↓

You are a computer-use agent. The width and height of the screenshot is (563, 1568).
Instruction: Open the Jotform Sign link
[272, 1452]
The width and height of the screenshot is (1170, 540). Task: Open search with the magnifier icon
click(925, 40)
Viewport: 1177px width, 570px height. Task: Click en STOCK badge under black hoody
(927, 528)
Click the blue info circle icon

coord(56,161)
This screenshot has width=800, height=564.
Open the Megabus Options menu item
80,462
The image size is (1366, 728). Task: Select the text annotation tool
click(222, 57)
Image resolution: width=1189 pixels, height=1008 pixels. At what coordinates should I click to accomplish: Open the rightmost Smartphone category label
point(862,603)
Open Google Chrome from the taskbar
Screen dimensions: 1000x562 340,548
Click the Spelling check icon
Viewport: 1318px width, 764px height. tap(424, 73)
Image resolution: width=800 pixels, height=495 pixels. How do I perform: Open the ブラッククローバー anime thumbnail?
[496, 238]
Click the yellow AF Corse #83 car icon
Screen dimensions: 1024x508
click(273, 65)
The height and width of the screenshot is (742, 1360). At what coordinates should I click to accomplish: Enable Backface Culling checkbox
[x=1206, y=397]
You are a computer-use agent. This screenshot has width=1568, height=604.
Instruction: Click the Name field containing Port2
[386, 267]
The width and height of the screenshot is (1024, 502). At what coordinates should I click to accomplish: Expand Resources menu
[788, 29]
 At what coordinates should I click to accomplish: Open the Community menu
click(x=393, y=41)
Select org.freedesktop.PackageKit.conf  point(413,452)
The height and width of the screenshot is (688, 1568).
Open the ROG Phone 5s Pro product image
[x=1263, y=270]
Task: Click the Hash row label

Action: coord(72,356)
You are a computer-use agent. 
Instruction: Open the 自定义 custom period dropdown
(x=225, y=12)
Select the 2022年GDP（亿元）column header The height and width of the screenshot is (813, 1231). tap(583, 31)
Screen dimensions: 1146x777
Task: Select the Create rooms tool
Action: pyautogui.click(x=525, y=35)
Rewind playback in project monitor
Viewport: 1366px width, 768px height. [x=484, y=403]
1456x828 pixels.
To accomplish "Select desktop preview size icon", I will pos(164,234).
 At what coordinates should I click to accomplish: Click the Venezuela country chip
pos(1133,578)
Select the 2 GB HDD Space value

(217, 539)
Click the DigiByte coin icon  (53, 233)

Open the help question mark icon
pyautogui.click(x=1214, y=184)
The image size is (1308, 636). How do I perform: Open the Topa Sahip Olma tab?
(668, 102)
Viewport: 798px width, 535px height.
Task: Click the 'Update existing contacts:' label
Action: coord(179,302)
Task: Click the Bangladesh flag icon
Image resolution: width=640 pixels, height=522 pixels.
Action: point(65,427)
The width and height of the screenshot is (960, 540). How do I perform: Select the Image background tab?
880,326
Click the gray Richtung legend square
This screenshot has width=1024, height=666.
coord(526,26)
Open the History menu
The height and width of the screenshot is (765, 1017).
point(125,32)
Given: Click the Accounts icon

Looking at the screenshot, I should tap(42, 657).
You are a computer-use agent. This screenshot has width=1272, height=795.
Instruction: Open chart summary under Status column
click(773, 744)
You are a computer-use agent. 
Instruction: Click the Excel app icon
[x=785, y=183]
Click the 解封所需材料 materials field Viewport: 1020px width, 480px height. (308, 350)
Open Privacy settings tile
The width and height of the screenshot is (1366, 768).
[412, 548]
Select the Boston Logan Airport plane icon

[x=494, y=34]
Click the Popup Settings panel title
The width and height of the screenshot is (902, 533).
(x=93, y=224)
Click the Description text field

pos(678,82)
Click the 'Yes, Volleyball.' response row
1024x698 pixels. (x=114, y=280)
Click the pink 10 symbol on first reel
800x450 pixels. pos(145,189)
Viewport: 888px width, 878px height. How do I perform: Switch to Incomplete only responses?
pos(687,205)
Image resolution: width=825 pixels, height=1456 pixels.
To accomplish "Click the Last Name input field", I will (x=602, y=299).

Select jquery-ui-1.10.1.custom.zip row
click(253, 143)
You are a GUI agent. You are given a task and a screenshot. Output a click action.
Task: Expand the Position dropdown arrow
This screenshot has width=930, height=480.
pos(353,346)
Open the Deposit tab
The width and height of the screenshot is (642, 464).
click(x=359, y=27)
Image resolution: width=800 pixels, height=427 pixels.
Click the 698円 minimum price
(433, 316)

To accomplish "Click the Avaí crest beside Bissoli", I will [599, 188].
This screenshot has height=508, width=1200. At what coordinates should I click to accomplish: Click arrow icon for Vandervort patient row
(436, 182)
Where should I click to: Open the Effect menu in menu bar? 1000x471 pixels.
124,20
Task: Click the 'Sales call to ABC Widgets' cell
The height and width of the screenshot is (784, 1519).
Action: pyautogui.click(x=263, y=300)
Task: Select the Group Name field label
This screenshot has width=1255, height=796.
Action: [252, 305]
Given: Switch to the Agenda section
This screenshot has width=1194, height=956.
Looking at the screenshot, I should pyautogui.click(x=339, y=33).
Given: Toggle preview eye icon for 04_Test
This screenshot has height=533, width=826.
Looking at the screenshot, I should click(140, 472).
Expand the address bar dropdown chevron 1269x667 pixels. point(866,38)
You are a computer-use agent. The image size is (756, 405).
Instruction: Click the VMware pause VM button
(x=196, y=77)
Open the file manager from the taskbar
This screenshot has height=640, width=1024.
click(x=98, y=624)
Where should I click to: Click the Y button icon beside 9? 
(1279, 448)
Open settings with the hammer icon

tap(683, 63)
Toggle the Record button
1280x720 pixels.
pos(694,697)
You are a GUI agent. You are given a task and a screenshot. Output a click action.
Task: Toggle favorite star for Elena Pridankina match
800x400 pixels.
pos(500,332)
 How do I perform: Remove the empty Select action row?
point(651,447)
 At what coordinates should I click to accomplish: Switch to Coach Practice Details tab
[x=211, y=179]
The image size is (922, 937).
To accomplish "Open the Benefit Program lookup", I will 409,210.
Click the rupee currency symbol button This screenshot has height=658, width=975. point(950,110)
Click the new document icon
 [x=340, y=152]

↑

What is expected →
Among the lines above, list those that contain the word "computer".

Written solution →
You are a computer-use agent. The width and height of the screenshot is (563, 1568).
You are a computer-use agent. This screenshot has width=1568, height=604.
You are a computer-use agent. 
You are a computer-use agent. This screenshot has width=1272, height=795.
You are a computer-use agent. 
You are a computer-use agent. The image size is (756, 405).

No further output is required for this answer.